4.9. Statistical Analysis

The statistical power calculation was performed based on predictive significance of RVR to SVR achievement. The target sample size gave 80% power at the 5% significance level to detect a difference of 42.4% in SVR rates (84.9% vs. 42.5%) between the RVR and non-RVR patients according to the outcome of our completed clinical trial.

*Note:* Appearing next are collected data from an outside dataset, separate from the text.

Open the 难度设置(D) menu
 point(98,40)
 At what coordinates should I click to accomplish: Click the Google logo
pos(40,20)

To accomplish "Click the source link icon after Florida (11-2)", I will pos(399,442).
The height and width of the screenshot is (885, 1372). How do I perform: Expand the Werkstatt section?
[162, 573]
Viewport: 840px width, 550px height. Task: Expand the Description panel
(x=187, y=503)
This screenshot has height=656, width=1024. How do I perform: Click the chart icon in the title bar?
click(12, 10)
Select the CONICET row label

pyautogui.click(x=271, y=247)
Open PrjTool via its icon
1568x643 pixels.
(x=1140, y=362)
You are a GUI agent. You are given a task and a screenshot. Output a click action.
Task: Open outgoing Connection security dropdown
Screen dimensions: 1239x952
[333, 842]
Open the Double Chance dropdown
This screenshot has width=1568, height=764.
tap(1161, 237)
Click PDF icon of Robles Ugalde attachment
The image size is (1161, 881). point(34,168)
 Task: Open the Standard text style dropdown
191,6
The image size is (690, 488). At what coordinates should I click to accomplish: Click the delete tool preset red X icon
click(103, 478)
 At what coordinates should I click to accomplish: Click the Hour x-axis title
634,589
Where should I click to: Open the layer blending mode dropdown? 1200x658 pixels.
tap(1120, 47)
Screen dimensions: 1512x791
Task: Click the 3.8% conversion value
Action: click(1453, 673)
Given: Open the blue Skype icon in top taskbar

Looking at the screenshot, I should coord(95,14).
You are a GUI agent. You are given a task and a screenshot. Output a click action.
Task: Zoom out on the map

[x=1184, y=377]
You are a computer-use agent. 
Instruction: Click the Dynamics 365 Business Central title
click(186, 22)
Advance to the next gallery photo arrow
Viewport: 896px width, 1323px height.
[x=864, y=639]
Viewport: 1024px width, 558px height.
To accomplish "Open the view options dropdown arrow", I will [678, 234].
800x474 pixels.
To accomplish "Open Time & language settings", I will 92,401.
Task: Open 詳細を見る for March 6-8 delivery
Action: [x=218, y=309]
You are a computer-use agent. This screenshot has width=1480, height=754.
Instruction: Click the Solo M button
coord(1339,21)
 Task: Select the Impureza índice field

For continuous variables normally distributed, or not normally distributed, values were expressed as mean ± standard deviation (SD), medians, and ranges; Student’s t-test or Mann-Whitney U test was used to compare the statistical differences between two groups; One-way analysis of variance (ANOVA) or Kruskal-Wallis H test was performed for comparisons of values among at least three groups; the least significant difference-t (LSD-t) test or Nemenyi method was conducted for further comparisons between any two groups. Associations between variables were evaluated using Spearman rank order correlations. Multivariate logistic regression analysis was applied to detect the independent predictors of RVR. Data analysis was performed using SPSS software version 16.0 (SPSS Inc., Chicago, IL, USA) and GraphPad Prism 5.0 software (GraphPad Software Inc., San Diego, CA, USA). A p value of <0.05 was considered significant.

5. Conclusions

Our study showed that the HCV patients with high baseline levels of IL-21-producing PBMCs are more likely to achieve RVR. Thus, IL-21 could possibly be used as a novel predictor of antiviral therapy with PegIFNα-2a plus RBV. IL-23 can enhance the levels of Th17 cell subsets in PBMCs and further upregulate the expressions of immune factors IL-17A, IL-21, IL-22, IFN-γ, and antiviral protein MxA and suppress the expressions of transcription factors FoxP3 and GATA3, thereby promoting anti-HCV immune response. Thus, IL-23, and its downstream effector Th17 cells, might serve as important immune targets for the treatment of chronic HCV infection.